Marian Linc, who started going to the LAB Gym not long after it opened 15 years ago, isn’t working out there these days. But it’s not because she’s afraid of catching the coronavirus.

“When I was required to wear a mask at the gym, I had to quit,” she said. “I couldn’t lift anything heavy for any length of time without hyperventilating, I couldn’t breathe.”

Thacker requires members to wear a mask while working out at the gym. Some members say that the practice makes them feel safer about working out there.

Personal trainers in St. Louis say many clients are choosing to stay home.

Bryce Mitchell, owner of the New Era Fitness in St. Louis, said before the pandemic that his personal and group training sessions were full in the morning and late afternoon.

These days, he said, “I’ll probably see two clients a day, three clients a day.”

Sarah Felts, one of Mitchell’s clients, usually works out a few times a week with Mitchell at his gym.
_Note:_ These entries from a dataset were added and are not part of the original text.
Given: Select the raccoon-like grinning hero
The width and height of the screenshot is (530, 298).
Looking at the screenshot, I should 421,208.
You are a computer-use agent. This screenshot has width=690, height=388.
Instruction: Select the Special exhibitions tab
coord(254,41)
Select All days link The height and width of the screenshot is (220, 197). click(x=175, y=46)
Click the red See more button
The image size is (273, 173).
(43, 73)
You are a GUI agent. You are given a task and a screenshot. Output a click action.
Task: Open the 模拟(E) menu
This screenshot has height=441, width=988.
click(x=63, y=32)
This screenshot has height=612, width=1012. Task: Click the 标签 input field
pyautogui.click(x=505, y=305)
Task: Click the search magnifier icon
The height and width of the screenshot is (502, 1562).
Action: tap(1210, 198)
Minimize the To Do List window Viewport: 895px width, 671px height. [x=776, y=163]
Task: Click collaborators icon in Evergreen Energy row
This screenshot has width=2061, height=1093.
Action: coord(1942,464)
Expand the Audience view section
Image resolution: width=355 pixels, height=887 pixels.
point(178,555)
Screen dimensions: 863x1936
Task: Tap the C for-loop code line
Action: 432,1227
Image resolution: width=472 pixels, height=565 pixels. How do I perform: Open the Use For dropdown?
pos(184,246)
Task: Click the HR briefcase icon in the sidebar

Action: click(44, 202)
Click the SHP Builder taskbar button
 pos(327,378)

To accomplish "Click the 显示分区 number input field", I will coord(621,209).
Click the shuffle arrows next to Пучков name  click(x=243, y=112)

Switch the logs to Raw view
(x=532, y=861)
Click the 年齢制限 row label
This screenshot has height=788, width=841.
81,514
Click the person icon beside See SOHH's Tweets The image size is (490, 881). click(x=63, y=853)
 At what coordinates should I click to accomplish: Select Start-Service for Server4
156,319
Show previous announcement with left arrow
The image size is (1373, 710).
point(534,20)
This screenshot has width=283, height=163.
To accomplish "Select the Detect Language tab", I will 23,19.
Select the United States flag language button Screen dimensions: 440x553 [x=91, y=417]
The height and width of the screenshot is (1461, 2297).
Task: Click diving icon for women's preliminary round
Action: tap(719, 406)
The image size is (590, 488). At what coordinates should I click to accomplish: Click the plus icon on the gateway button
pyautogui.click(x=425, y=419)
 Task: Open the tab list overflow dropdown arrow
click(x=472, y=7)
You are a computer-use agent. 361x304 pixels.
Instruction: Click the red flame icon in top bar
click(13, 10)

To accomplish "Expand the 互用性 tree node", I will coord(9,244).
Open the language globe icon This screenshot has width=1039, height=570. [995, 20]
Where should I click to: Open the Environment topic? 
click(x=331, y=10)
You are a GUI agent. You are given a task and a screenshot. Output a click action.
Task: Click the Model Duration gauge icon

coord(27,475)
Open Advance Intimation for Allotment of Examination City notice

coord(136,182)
She started going back to the gym when cases waned but stopped when the omicron variant hit and hasn’t been back since Christmas.

“My grandma is 92, and she’s in good health, but if something were to happen, I want to be able to go see her,” Felts said. “And that’s sort of what’s at the top of my mind when I’m trying to figure out where am I going and with who and for how long and what COVID precautions are being taken.”

Some people in a high-risk category say they need the gym. Eighty-five-year-old Peter Hammond still works out with Mitchell twice a week.

“If I don’t exercise for a while I feel it. My gait slows down, my footsteps get smaller. I start acting more like an old person, which of course I am, but I think that exercise is essential,” Hammond said. “And I guess it’s worth the risk, otherwise I wouldn’t be doing it.”

George, the SLU infectious disease expert, said people don’t need to risk going to a gym to reap the benefits of regular exercise.

“You may not have all the equipment at home — you probably don’t — but you can still do basic jumping jacks, jogging in place at home,” she said. “It’s simply in my opinion a risk you don’t need to take.”

George advises those who feel like they need the gym and are vaccinated and boosted to bring wipes to clean equipment before using it and work out a safe distance away from other people.